What the task asks: What you return should be the complete data below, word for word, with no pictures in it.
[Data excerpts Boundary: Start]
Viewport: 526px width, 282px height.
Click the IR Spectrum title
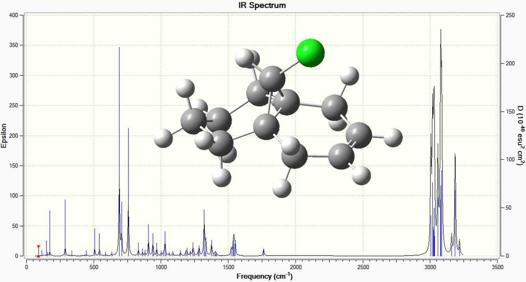click(x=262, y=5)
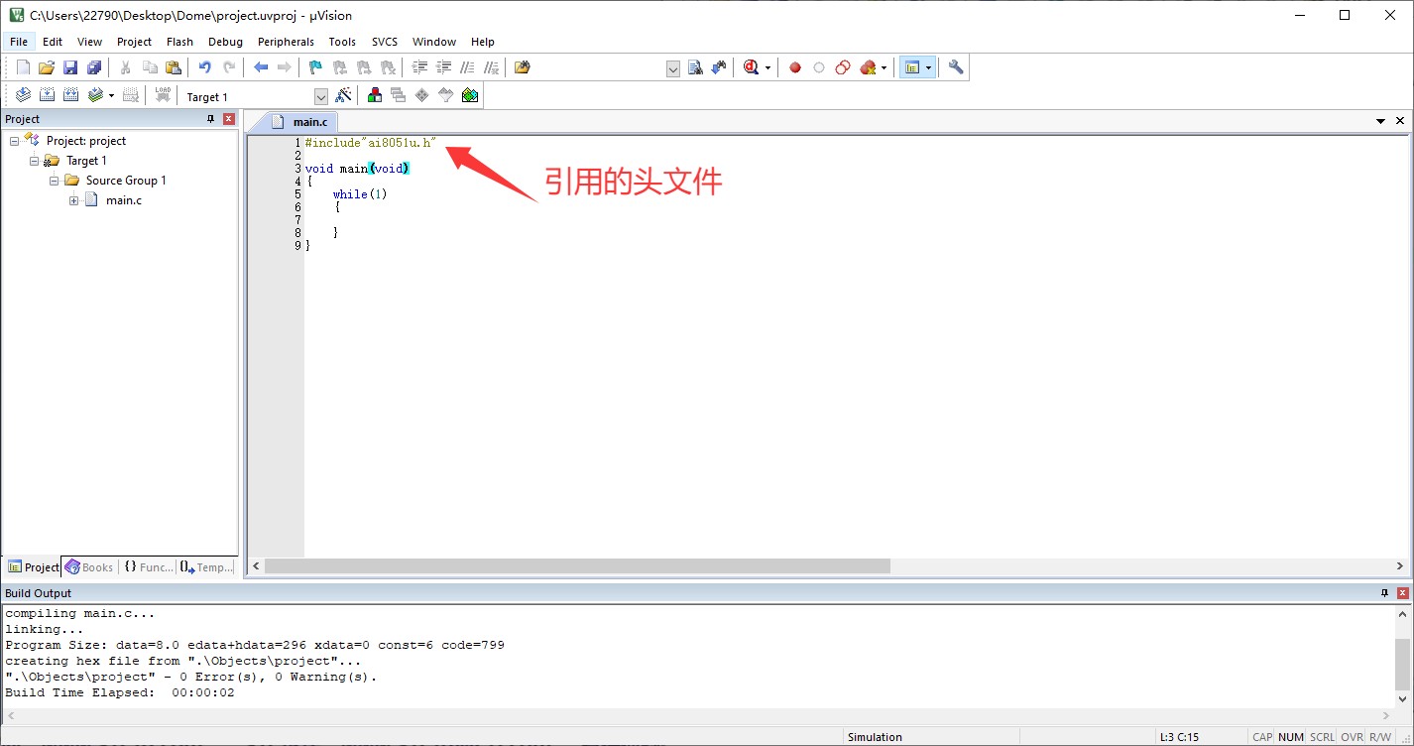Build the current target
The width and height of the screenshot is (1414, 746).
tap(47, 94)
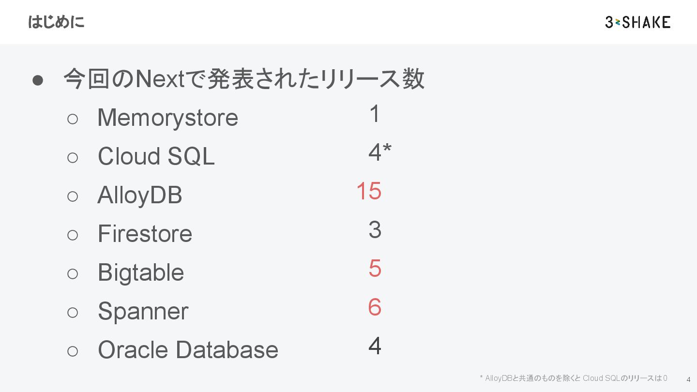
[Data excerpts Boundary: End]
Task result:
Viewport: 526px width, 282px height.
Click the IR Spectrum title
click(x=262, y=5)
Build the current target
The width and height of the screenshot is (1414, 746).
tap(47, 94)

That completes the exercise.